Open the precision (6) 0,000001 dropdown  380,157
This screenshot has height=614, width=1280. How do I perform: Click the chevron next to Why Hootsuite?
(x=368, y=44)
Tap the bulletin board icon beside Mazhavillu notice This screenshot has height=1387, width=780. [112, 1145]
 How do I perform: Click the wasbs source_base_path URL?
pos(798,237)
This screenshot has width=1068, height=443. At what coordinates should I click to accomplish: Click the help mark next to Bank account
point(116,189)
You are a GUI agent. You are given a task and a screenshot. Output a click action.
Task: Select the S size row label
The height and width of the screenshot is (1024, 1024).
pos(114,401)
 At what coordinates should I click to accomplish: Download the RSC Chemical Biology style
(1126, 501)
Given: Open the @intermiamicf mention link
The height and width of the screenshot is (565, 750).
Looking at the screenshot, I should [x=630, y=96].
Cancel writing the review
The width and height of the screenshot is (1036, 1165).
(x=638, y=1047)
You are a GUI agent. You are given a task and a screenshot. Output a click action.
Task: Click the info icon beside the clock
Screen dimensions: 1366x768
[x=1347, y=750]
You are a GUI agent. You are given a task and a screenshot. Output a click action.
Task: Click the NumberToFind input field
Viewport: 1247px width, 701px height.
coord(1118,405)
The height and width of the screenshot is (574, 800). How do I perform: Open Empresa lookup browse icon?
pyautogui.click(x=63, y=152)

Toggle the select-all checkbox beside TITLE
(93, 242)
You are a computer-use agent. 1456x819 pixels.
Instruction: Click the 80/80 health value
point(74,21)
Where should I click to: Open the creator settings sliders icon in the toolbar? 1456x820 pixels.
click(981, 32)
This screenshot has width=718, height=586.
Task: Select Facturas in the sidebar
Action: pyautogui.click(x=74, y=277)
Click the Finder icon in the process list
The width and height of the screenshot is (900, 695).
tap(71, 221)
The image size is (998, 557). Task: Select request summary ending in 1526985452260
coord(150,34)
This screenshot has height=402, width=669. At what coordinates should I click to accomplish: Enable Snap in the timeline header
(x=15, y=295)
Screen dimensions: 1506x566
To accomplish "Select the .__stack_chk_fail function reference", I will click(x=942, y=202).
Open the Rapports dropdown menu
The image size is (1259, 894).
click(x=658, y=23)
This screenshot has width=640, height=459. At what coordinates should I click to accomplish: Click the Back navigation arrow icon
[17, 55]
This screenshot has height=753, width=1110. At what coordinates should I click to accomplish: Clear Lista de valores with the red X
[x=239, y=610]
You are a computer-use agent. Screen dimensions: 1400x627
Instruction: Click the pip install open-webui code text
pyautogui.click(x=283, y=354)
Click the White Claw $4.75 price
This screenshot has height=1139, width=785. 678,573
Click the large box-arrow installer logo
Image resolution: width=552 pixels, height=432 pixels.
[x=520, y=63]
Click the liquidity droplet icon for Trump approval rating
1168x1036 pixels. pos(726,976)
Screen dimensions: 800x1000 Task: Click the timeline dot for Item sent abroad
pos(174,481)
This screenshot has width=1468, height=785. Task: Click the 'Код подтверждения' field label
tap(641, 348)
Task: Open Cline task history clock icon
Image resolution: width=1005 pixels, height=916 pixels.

####

- [Problem requirements]:
Using the material above, reproduce exactly the line that contains "Instruction: Click the pip" and all lines after it through the last one, and only those.

- [Answer space]:
Instruction: Click the pip install open-webui code text
pyautogui.click(x=283, y=354)
Click the White Claw $4.75 price
This screenshot has height=1139, width=785. 678,573
Click the large box-arrow installer logo
Image resolution: width=552 pixels, height=432 pixels.
[x=520, y=63]
Click the liquidity droplet icon for Trump approval rating
1168x1036 pixels. pos(726,976)
Screen dimensions: 800x1000 Task: Click the timeline dot for Item sent abroad
pos(174,481)
This screenshot has width=1468, height=785. Task: Click the 'Код подтверждения' field label
tap(641, 348)
Task: Open Cline task history clock icon
Image resolution: width=1005 pixels, height=916 pixels.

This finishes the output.